**RECORDS SUPPLIED**
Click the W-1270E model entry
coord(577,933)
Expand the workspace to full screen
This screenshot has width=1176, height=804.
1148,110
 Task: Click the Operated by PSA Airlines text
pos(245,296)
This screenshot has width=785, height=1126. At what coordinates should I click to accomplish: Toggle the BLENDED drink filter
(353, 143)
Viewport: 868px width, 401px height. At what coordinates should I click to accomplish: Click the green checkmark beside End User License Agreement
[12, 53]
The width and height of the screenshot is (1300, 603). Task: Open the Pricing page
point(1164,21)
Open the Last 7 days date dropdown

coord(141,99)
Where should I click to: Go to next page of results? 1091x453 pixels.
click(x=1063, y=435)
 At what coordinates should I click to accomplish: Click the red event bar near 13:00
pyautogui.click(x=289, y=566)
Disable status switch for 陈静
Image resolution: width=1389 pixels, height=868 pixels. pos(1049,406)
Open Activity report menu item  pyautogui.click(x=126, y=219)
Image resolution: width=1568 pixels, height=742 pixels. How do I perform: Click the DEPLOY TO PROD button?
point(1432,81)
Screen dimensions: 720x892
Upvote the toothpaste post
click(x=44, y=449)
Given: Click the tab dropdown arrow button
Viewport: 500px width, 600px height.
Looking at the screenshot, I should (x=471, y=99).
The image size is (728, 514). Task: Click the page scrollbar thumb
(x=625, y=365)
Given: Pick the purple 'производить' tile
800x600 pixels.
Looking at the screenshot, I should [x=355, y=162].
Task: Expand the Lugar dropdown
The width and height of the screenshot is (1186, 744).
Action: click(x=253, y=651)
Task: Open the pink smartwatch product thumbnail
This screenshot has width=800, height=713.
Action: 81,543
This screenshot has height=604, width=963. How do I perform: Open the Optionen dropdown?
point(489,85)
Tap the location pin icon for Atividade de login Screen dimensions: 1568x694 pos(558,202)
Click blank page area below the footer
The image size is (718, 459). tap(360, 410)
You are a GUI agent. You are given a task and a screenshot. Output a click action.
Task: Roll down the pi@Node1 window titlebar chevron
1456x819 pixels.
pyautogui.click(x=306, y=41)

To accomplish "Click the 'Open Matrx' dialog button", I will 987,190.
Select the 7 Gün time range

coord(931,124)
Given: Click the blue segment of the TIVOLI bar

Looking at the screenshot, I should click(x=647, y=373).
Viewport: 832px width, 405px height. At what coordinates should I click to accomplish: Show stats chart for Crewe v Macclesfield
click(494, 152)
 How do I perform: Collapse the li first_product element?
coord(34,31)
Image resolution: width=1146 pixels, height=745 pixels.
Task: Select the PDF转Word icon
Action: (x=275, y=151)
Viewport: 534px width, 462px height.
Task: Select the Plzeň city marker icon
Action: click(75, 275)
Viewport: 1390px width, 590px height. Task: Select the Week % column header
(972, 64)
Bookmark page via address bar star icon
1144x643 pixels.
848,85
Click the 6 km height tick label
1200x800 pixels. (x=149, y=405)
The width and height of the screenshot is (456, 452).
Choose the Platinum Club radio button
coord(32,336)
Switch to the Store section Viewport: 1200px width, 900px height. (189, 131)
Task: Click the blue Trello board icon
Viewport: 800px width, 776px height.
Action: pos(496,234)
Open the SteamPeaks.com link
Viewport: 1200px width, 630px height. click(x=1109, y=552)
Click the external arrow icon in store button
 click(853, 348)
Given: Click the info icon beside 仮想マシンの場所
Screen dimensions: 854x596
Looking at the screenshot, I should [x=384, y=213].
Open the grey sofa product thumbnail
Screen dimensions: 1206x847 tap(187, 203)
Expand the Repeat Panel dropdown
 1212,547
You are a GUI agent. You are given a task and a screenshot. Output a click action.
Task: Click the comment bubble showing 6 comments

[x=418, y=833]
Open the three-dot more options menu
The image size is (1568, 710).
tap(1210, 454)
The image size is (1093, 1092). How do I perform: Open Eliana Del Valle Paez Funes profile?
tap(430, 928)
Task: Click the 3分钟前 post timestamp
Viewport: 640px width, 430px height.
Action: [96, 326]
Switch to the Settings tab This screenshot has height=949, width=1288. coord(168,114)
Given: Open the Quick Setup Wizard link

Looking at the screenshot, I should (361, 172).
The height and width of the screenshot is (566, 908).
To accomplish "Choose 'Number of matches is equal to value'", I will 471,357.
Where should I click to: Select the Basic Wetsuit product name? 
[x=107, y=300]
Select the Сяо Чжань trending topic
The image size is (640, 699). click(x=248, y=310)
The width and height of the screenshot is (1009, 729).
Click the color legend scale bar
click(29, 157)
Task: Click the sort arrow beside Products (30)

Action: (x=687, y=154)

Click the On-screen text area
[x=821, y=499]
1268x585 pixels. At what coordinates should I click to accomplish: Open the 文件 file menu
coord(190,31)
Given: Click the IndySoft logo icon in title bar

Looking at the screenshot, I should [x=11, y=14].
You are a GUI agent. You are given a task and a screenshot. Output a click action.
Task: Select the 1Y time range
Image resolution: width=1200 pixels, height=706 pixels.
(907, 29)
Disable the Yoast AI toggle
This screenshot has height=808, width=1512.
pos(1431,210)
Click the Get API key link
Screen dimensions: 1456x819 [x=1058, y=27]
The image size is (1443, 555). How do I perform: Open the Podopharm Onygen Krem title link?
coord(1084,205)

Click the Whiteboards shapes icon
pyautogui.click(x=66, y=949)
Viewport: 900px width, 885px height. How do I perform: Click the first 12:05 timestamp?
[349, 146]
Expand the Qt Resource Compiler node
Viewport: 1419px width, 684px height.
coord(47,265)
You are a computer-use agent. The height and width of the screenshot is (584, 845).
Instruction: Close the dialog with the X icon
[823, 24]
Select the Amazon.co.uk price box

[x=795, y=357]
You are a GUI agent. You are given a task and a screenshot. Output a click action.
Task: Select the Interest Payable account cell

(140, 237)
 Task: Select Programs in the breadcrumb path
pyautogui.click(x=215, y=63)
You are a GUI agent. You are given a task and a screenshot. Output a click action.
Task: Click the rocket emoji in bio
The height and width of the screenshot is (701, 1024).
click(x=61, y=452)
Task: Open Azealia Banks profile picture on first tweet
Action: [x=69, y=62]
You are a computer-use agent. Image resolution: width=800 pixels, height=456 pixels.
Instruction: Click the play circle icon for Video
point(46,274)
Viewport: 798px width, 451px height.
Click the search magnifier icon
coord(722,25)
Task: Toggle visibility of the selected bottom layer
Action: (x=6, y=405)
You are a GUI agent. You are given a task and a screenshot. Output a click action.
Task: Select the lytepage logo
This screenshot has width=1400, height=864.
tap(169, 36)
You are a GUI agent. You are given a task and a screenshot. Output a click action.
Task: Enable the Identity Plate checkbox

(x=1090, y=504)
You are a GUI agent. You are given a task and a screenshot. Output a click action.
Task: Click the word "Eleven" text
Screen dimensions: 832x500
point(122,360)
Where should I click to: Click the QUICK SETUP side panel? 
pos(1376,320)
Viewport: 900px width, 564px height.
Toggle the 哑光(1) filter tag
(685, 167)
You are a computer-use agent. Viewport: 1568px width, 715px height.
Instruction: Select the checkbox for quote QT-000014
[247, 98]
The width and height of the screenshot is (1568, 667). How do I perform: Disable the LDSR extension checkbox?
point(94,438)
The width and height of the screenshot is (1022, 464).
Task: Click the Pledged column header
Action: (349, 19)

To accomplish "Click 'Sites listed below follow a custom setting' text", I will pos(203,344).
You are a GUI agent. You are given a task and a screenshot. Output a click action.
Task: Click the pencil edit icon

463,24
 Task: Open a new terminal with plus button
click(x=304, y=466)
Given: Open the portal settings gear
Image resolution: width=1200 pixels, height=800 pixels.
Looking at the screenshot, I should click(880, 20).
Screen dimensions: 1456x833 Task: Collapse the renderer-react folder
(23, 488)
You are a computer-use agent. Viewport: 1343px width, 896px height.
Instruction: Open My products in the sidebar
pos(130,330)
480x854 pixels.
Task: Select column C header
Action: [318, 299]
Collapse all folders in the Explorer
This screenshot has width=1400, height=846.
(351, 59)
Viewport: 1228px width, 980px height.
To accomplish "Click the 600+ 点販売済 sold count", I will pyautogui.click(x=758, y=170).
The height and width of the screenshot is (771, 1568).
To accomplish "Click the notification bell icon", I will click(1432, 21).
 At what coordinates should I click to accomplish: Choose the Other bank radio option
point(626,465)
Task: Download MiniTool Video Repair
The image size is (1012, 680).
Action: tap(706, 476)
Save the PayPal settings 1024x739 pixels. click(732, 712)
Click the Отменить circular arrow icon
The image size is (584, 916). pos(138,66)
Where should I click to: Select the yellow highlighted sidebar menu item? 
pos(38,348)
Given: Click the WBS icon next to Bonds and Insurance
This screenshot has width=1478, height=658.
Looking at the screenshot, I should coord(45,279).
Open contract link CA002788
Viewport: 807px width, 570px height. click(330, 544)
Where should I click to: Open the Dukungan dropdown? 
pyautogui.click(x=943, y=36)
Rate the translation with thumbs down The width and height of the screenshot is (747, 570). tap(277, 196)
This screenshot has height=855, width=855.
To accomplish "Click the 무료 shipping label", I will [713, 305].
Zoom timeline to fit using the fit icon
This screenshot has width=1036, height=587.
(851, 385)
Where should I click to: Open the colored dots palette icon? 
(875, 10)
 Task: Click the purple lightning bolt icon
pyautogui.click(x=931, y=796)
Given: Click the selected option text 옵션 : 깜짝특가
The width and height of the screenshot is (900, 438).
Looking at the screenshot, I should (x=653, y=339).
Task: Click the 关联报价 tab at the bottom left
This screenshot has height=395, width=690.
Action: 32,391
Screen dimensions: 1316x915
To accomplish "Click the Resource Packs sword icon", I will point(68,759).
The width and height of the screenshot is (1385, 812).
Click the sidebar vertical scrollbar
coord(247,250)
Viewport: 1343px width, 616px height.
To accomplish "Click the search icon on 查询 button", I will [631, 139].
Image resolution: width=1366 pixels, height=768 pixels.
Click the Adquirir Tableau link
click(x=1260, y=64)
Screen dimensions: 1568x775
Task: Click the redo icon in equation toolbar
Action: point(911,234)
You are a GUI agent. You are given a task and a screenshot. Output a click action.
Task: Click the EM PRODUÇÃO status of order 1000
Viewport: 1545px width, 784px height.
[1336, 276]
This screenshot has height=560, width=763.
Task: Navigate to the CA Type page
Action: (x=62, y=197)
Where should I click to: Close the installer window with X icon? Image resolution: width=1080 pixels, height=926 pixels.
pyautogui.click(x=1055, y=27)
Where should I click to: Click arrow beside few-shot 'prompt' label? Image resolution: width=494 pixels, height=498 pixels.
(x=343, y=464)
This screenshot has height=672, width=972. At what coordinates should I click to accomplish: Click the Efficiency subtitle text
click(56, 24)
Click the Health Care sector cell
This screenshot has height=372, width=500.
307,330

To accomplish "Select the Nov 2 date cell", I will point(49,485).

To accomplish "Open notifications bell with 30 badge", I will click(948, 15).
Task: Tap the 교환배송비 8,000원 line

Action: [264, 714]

**GIVEN EXERCISE**
Write out, character for character, everything in the records above from the very first line down through the line that contains "The image size is (718, 459). tap(360, 410)".

**FINISHED ANSWER**
Click the W-1270E model entry
coord(577,933)
Expand the workspace to full screen
This screenshot has width=1176, height=804.
1148,110
 Task: Click the Operated by PSA Airlines text
pos(245,296)
This screenshot has width=785, height=1126. At what coordinates should I click to accomplish: Toggle the BLENDED drink filter
(353, 143)
Viewport: 868px width, 401px height. At what coordinates should I click to accomplish: Click the green checkmark beside End User License Agreement
[12, 53]
The width and height of the screenshot is (1300, 603). Task: Open the Pricing page
point(1164,21)
Open the Last 7 days date dropdown

coord(141,99)
Where should I click to: Go to next page of results? 1091x453 pixels.
click(x=1063, y=435)
 At what coordinates should I click to accomplish: Click the red event bar near 13:00
pyautogui.click(x=289, y=566)
Disable status switch for 陈静
Image resolution: width=1389 pixels, height=868 pixels. pos(1049,406)
Open Activity report menu item  pyautogui.click(x=126, y=219)
Image resolution: width=1568 pixels, height=742 pixels. How do I perform: Click the DEPLOY TO PROD button?
point(1432,81)
Screen dimensions: 720x892
Upvote the toothpaste post
click(x=44, y=449)
Given: Click the tab dropdown arrow button
Viewport: 500px width, 600px height.
Looking at the screenshot, I should (x=471, y=99).
The image size is (728, 514). Task: Click the page scrollbar thumb
(x=625, y=365)
Given: Pick the purple 'производить' tile
800x600 pixels.
Looking at the screenshot, I should [x=355, y=162].
Task: Expand the Lugar dropdown
The width and height of the screenshot is (1186, 744).
Action: click(x=253, y=651)
Task: Open the pink smartwatch product thumbnail
This screenshot has width=800, height=713.
Action: 81,543
This screenshot has height=604, width=963. How do I perform: Open the Optionen dropdown?
point(489,85)
Tap the location pin icon for Atividade de login Screen dimensions: 1568x694 pos(558,202)
Click blank page area below the footer
The image size is (718, 459). tap(360, 410)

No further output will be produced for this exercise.